___ Kutipan Pilihan

Berikut detail tiap bagian:

## Library untuk plotting dan data, Library dari scikit-learn (sklearn)

In [35]:
# plotting / data
import matplotlib.pyplot as plt
import pandas as pd
import numpy as np
from pathlib import Path
import joblib

# sklearn
from sklearn.model_selection import train_test_split, StratifiedKFold, RandomizedSearchCV
from sklearn.preprocessing import StandardScaler
from sklearn.linear_model import LogisticRegression
from sklearn.ensemble import RandomForestClassifier
from sklearn.metrics import (roc_auc_score, classification_report, confusion_matrix, roc_curve, auc,
                             precision_recall_curve, average_precision_score)
from sklearn.impute import SimpleImputer

EDA & plotting → matplotlib, pandas, numpy
Preprocessing & scaling → StandardScaler, SimpleImputer
Modeling → Logistic Regression, Random Forest
Evaluation → metrics scikit-learn
Utilities → joblib, pathlib

## Pembantu (helper function)

In [36]:
def savefig(fig, filename):
    path = os.path.join(WORKDIR, filename)
    fig.savefig(path, bbox_inches='tight')
    print('Saved plot:', path)

Fungsi ini memudahkan menyimpan semua plot ke folder kerja secara konsisten tanpa harus menulis path lengkap setiap kali.

# **1. Download Dataset**

data disimpan pada google drive

In [37]:
files = {
    'application_train.csv': '1q059QolR6CNxB0PWESAjkEWIprNutajA',
    'application_test.csv' : '1QD7ehk_hzXze0vHQuYa5qyqfDcfI8Sex',
    'bureau.csv'           : '1hndizX1t5ab0DTnKMTedqVJ1ZxLVclhF',
    'bureau_balance.csv'   : '1OXEQb_L6S_mZALJi4--C6RyFI6yOsq4x',
    'credit_card_balance.csv': '1t6Hhsmj0vSCCKUlNXht_xDQ6Z6l4M0Vu',
    'installments_payments.csv': '126xrKCW5EQrxkQoDwmN-yb00ILBKnhR8',
    'POS_CASH_balance.csv' : '1dODAmBQLaylpM2JcCHfc4KNbbtKY7xhA',
    'previous_application.csv': '1D4O7xf-lF_3oBeu6XMwzhpXtSvhcgoBU',
    'HomeCredit_columns_description.csv': '1v2iGGOJjlUGSTsQz-bsjtjtyM5IQp7uW',
    'sample_submission.csv': '1JongVA9fWMYml5XKVnbhm8TUlR5Efs0n'
}

for fname, fid in files.items():
    dest = os.path.join(WORKDIR, fname)

______
___ Cuplikan Dataset

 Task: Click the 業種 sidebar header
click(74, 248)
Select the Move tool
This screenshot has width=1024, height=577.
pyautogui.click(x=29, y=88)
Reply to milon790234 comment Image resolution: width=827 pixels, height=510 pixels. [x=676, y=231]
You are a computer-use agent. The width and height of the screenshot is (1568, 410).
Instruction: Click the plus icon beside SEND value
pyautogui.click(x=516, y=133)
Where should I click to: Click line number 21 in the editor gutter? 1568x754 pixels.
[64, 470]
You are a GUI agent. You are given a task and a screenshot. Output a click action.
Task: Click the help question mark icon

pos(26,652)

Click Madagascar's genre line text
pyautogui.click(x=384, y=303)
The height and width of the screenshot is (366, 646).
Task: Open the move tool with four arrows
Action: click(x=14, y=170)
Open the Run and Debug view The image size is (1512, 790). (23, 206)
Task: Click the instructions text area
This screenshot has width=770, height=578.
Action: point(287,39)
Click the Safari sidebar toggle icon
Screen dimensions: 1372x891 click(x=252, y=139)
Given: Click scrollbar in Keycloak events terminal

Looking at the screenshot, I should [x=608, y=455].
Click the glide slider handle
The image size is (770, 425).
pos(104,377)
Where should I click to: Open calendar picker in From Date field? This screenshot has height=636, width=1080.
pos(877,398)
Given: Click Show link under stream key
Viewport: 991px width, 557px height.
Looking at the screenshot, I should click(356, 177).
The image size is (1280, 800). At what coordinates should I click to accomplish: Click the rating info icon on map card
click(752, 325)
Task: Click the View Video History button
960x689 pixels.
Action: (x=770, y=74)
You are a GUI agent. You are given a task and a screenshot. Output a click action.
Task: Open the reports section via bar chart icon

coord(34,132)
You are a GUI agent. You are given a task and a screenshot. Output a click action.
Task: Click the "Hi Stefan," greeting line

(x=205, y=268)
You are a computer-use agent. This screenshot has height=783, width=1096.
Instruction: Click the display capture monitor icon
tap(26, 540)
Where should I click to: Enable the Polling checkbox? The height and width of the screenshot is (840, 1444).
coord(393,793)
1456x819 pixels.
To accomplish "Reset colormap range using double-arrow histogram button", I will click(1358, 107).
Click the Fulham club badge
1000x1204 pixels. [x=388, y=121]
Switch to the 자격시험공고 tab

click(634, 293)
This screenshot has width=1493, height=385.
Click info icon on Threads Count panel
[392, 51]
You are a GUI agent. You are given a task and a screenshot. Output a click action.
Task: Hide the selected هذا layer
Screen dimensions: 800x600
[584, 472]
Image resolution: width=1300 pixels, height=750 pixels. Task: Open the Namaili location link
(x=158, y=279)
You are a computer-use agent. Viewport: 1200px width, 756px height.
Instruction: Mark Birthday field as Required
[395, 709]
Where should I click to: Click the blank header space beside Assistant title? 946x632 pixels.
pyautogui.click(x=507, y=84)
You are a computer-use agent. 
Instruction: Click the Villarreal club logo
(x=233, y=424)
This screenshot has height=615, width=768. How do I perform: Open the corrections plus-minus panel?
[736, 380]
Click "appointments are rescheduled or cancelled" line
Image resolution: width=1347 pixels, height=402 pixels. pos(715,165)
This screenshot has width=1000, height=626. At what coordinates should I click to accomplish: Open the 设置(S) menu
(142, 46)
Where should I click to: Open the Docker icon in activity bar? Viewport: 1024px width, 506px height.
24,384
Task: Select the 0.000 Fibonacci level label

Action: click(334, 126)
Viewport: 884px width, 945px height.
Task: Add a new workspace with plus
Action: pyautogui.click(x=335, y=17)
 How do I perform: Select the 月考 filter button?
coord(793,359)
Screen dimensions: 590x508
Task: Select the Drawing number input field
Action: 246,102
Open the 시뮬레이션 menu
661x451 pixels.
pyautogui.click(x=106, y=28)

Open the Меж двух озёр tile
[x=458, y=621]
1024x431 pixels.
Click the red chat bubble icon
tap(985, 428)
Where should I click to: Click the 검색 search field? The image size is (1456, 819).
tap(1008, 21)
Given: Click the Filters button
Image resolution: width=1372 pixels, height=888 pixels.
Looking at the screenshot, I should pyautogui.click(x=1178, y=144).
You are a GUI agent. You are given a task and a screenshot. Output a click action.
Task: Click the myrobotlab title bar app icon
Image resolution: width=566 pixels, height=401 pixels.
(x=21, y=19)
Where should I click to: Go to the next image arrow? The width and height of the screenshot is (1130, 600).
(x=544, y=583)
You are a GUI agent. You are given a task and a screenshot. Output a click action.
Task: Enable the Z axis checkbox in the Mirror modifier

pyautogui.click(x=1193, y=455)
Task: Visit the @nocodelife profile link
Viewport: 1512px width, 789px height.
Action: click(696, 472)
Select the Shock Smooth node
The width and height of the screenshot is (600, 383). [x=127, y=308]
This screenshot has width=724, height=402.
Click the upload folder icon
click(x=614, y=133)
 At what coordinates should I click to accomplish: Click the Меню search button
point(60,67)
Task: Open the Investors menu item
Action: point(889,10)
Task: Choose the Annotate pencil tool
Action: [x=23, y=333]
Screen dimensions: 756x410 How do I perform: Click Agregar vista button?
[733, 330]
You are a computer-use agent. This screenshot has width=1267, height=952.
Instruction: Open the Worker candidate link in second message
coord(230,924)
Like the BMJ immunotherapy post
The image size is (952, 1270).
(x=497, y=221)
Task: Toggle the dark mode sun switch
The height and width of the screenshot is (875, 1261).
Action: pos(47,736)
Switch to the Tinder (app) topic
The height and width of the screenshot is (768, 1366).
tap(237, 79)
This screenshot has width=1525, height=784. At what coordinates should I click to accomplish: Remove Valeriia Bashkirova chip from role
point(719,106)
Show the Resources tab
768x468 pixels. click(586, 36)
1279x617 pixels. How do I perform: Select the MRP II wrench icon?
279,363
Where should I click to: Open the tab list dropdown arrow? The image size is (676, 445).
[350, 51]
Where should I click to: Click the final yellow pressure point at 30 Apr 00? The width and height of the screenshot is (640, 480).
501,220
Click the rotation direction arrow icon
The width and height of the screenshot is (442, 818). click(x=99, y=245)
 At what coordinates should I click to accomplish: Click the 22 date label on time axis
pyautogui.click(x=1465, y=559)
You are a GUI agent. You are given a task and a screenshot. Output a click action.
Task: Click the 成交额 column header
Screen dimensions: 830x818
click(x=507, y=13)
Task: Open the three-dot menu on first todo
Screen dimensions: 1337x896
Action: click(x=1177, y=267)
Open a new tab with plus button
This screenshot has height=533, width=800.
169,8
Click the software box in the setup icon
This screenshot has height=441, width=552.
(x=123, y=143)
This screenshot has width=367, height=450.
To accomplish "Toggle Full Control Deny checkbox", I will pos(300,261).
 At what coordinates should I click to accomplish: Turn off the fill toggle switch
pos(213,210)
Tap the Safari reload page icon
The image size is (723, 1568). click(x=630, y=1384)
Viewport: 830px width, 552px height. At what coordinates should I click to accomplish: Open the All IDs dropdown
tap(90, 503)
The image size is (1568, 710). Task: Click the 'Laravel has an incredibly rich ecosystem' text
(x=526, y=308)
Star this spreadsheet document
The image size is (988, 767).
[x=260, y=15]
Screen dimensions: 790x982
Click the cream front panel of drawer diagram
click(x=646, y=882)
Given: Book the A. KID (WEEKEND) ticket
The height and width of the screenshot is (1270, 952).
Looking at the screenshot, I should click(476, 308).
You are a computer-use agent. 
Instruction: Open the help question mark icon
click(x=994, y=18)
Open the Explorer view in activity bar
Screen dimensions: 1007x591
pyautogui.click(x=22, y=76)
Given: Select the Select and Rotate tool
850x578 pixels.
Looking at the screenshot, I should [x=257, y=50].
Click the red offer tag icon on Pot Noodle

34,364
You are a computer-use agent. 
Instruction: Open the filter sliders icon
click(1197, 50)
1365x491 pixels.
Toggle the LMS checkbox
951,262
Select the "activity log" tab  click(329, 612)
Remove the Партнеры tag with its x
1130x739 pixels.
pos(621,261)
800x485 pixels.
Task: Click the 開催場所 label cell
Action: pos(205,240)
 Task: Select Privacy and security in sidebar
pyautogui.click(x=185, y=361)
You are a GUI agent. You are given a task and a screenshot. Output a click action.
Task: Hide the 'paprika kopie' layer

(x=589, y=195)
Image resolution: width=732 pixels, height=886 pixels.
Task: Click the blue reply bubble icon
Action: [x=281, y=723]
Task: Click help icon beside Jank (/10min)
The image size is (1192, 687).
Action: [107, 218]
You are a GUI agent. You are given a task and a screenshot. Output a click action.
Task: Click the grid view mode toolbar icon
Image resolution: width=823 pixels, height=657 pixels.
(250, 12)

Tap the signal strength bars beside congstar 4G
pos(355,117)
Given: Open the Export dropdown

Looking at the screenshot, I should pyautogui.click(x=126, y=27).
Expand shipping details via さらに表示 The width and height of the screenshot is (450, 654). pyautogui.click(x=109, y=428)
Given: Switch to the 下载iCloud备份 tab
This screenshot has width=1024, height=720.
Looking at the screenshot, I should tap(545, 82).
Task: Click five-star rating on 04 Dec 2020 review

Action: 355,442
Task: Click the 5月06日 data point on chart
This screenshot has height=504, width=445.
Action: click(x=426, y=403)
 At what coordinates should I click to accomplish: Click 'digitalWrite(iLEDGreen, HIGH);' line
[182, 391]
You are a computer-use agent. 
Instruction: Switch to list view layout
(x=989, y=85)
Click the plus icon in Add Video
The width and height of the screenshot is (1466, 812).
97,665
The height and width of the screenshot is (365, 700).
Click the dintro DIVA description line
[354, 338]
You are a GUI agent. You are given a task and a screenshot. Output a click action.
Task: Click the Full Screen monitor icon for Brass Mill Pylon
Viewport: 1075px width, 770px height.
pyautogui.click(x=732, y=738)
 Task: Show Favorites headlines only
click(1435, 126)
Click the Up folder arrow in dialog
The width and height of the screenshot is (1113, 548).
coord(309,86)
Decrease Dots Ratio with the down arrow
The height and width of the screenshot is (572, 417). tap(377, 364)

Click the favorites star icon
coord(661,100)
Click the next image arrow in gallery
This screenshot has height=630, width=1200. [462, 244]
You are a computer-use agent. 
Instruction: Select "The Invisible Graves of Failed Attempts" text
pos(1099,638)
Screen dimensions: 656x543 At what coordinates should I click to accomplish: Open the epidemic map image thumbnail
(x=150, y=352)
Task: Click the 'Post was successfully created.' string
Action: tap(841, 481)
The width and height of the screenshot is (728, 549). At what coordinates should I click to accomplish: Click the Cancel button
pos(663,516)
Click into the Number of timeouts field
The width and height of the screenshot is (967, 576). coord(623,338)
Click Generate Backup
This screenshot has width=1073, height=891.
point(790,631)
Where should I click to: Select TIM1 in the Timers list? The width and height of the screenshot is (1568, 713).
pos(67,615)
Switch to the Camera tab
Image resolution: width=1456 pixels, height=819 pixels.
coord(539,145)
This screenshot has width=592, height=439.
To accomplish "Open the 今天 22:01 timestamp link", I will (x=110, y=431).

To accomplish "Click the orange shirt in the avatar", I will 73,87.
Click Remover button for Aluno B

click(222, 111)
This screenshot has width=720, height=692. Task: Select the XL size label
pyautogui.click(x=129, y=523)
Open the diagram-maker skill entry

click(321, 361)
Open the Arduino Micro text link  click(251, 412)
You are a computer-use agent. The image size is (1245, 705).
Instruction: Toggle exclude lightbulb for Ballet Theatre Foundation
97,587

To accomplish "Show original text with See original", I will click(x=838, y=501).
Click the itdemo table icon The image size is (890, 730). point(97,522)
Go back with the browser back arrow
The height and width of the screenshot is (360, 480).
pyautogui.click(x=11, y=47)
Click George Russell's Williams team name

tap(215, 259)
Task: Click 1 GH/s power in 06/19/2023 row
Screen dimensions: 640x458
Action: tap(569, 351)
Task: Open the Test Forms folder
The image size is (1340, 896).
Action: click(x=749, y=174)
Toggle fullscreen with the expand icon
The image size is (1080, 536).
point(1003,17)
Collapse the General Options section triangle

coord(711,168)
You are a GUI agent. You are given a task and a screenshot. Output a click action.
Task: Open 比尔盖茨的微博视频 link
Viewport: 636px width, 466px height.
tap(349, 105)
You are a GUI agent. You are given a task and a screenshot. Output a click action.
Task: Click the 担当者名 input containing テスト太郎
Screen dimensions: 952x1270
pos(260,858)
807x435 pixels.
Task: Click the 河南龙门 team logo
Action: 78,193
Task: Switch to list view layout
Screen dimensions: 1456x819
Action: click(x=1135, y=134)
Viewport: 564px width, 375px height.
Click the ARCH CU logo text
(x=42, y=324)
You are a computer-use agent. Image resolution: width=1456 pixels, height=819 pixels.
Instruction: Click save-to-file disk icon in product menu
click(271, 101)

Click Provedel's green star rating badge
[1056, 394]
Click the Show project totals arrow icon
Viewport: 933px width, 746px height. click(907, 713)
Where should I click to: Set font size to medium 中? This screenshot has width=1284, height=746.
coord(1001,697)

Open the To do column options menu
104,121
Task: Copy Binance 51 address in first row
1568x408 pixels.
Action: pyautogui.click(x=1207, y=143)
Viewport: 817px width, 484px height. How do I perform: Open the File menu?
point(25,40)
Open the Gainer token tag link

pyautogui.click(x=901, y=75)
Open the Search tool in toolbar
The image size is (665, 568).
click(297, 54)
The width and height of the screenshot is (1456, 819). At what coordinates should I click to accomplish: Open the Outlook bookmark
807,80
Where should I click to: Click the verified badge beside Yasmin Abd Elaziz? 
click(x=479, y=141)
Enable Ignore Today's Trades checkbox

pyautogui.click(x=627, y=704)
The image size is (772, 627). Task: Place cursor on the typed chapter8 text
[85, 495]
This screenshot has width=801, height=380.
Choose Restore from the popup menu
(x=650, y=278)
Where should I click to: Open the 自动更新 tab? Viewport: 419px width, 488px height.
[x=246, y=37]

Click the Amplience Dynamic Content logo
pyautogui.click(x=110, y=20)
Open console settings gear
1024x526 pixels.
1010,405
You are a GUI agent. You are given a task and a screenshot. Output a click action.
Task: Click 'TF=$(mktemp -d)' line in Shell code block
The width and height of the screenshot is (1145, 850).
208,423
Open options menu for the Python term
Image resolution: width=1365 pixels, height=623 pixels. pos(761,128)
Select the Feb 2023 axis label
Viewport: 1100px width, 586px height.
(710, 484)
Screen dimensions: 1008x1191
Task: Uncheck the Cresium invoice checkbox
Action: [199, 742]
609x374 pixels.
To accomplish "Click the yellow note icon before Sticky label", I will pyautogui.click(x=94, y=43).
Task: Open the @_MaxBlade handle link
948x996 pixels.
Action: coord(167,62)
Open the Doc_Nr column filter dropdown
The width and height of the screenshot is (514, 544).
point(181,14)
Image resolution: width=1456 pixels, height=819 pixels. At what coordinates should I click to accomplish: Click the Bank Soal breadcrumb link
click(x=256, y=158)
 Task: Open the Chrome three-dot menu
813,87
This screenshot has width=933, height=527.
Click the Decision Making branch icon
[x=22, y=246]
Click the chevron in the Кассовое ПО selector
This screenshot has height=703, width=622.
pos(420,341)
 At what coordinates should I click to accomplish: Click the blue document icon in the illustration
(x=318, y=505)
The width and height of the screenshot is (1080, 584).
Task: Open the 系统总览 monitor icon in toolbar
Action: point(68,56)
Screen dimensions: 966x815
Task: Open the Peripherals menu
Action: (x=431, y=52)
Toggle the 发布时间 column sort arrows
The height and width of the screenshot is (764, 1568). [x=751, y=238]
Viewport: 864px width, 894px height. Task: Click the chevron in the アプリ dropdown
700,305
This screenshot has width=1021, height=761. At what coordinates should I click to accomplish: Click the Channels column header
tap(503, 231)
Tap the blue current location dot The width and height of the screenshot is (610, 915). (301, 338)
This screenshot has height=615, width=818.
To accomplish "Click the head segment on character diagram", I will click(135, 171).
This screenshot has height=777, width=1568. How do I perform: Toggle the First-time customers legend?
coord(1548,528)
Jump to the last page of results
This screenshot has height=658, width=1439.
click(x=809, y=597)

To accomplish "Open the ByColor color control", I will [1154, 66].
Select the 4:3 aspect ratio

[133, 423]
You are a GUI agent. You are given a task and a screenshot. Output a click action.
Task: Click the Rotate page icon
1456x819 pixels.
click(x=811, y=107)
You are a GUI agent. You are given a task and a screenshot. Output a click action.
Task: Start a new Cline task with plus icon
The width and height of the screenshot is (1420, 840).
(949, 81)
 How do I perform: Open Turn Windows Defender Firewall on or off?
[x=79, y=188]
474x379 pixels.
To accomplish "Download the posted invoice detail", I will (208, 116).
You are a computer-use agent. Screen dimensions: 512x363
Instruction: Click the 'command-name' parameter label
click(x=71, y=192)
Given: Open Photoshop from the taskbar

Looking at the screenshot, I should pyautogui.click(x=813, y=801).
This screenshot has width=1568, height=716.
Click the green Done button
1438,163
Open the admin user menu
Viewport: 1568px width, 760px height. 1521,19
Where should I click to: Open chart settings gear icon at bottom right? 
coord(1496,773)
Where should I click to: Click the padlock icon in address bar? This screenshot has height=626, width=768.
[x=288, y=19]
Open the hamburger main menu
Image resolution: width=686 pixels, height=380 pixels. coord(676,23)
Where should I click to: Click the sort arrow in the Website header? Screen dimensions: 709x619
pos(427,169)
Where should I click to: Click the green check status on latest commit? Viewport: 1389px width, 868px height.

______

Tugas Anda:
Tuliskan kembali bagian kutipan yang dibuka dengan kata-kata berisi "from sklearn.impute import" dan ditutup dengan "path = os.path.join(WORKDIR, filename)". Ganti "Random Forest" dengan "Gradient Boosting" di dalamnya. Kerjakan hanya dengan berpegang pada kutipan tersebut.

Hasil Berikut:
from sklearn.impute import SimpleImputer

EDA & plotting → matplotlib, pandas, numpy
Preprocessing & scaling → StandardScaler, SimpleImputer
Modeling → Logistic Regression, Gradient Boosting
Evaluation → metrics scikit-learn
Utilities → joblib, pathlib

## Pembantu (helper function)

In [36]:
def savefig(fig, filename):
    path = os.path.join(WORKDIR, filename)